More Sanctions Theater
Trump Is Not Going to Help Ukraine
The Solution the US Refuses to Implement
Everyone knows that Russia can continue the war because of its huge revenue from oil and natural gas. Ukraine is already systematically destroying that infrastructure with its drones and new missiles, striking refineries and storage facilities deep inside Russian territory but it’s a slog.
If the USA would give them Tomahawk missiles—with their 1,000-mile range and precision guidance—the war would end tomorrow. Ukraine could take out every major oil and gas facility funding Putin’s war machine in a matter of weeks.
Giving Ukraine Tomahawks is clearly not going to happen.
Sanctions Without Teeth
On October 23, the United States and European Union unveiled their latest measures against Russia with the usual fanfare. Trump imposed sanctions on Rosneft and Lukoil—Russia’s two largest oil companies that together account for over half of Russia’s crude oil exports and 5 percent of global oil production. Treasury Secretary Scott Bessent declared these “tremendous sanctions” would force an immediate ceasefire. EU leaders called it their “strongest sanctions yet” on Russia’s energy sector.
Sounds big but it means little in practice and Russia laughed it off. Give five Pinocchios to anyone saying this will change anything.
The $300 Billion Nobody Will Touch
There’s another lever sitting unused: €183 billion in frozen Russian central bank assets held at Euroclear in Brussels, with the total frozen in the West reaching roughly $300 billion—enough to fund Ukraine’s defense for years.
Never going to happen but has been and will be talked about forever.
Europe’s Sanctimony
Europe is a continent of self-righteousness and selfishness.

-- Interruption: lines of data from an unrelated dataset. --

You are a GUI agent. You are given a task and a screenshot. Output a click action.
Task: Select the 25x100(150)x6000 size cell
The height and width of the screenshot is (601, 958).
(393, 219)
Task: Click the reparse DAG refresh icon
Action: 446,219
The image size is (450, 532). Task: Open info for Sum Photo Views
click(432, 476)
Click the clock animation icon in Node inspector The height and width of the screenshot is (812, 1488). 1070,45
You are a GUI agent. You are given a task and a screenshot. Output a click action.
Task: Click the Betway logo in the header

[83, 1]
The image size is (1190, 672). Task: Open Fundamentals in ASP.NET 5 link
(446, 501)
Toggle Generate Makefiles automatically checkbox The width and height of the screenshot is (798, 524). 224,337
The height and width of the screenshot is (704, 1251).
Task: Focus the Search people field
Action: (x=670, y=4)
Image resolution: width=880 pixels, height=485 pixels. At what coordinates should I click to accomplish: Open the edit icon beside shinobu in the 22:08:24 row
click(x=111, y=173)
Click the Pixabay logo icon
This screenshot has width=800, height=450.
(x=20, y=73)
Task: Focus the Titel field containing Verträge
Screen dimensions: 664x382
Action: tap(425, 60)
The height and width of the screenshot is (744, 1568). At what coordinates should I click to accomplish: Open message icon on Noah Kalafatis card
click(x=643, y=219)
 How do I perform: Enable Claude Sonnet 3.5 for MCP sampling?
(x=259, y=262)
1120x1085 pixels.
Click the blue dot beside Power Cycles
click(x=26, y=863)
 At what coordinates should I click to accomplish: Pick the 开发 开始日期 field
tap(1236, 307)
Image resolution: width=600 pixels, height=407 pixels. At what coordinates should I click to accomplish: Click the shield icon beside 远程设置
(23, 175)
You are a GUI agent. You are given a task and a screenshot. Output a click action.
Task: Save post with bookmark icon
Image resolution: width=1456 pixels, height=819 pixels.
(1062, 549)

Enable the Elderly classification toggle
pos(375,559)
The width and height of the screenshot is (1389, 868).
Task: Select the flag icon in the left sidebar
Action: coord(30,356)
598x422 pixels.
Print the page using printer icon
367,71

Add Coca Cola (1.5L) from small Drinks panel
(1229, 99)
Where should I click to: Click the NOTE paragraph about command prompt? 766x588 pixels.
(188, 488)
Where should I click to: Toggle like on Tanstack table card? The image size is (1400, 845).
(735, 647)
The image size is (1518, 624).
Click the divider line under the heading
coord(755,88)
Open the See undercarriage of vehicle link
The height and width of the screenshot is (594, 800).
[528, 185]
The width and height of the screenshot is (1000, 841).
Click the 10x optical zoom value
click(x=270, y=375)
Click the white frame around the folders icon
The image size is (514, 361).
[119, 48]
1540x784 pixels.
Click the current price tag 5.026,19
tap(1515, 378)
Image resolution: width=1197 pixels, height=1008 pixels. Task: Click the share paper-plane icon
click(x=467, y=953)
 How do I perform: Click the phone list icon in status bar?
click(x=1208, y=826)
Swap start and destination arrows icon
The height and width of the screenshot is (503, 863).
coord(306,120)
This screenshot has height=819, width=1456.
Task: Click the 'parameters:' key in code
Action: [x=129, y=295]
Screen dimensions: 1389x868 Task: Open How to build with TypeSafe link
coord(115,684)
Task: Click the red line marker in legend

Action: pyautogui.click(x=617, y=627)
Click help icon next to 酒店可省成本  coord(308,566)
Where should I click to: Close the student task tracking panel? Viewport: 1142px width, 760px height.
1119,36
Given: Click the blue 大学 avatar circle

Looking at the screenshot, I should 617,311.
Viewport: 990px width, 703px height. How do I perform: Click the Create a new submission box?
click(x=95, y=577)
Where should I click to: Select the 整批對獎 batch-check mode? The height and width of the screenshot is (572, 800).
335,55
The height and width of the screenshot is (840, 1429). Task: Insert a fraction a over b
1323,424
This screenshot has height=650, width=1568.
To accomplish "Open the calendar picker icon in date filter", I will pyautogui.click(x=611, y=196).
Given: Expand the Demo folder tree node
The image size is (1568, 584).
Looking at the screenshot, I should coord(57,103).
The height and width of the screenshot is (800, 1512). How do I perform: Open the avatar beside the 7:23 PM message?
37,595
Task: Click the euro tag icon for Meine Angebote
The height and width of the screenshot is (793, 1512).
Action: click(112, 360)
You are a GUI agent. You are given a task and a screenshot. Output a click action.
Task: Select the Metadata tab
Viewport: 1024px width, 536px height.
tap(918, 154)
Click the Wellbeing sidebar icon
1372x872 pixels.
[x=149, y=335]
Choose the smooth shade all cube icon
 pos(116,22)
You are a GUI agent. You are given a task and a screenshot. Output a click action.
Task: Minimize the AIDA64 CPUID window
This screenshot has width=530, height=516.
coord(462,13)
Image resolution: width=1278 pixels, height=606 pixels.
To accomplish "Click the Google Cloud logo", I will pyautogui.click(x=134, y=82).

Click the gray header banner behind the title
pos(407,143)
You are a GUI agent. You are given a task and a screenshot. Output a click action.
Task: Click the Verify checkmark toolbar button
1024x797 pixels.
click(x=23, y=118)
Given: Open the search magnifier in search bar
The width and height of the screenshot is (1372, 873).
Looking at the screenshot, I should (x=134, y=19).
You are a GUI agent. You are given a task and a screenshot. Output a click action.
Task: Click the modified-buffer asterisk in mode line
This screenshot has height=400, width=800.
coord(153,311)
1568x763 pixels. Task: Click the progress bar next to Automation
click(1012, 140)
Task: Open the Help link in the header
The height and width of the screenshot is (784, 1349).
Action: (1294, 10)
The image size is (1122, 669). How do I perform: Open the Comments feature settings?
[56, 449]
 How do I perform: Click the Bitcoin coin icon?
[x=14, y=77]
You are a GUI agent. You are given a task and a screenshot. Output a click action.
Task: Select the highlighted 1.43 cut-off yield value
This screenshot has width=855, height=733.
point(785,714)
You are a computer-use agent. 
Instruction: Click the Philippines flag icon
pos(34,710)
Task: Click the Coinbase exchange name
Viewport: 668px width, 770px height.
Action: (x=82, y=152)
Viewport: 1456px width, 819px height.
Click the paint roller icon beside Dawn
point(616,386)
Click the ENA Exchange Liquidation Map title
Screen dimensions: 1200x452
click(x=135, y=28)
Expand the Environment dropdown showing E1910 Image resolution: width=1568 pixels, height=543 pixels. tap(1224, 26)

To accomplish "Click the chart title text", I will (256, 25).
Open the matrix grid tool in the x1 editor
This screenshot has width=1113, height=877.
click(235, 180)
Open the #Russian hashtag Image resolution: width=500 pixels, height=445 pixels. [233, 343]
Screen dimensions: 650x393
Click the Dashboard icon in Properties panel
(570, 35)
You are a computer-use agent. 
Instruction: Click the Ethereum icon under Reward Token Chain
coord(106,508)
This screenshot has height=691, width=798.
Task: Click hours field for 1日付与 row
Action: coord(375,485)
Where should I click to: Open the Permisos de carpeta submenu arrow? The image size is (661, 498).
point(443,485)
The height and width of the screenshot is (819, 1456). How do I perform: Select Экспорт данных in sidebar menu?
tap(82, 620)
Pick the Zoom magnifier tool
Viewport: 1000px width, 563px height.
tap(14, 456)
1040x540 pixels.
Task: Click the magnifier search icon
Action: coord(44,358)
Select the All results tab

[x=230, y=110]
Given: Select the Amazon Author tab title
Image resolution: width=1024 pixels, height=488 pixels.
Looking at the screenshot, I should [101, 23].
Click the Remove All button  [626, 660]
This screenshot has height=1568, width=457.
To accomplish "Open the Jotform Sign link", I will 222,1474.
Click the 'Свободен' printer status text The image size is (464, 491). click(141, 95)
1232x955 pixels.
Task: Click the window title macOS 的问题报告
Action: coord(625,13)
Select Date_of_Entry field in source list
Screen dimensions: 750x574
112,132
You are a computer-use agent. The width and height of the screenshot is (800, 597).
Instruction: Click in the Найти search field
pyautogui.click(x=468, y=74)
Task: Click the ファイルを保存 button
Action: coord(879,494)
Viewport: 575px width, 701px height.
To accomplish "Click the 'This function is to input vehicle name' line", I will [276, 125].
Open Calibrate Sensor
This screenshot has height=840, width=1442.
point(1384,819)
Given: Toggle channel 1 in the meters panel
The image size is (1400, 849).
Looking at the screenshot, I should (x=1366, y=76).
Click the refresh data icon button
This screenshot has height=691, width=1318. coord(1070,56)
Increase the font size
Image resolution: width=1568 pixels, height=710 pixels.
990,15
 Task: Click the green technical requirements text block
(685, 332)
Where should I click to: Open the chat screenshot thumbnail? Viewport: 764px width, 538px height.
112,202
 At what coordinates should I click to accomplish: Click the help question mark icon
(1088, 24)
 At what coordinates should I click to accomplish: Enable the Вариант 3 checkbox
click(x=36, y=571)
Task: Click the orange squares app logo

The United States had to cross an ocean twice in the last century to save Europe from destroying itself. Millions of American soldiers fought on European soil in wars that weren’t theirs. And Ukrainians bled to liberate Europe from the Nazis—over 7 million died in World War II.
Europe is interested in saving their collective asses from possible future Russian aggression and likes Ukraine weakening Russia but that’s as far as Europe’s sanctimony goes.
The More Things Change the More They Stay the Same
The pattern is now unmistakable. Trump’s interest in Ukraine extends exactly as far as the photo op, the press release, the appearance of engagement. He’ll impose sanctions he knows won’t work, float weapon deliveries he’ll never approve, and ensure that nothing America provides actually changes the battlefield calculus.
Europe issues stern statements and congratulates itself on its 19th sanctions package while carefully avoiding anything that might require difficult decisions or shared risk.
The frozen assets sit frozen. The long-range missiles stay in American arsenals. The sanctions target what Russia has already routed around.
And Ukraine is left to fight this war alone.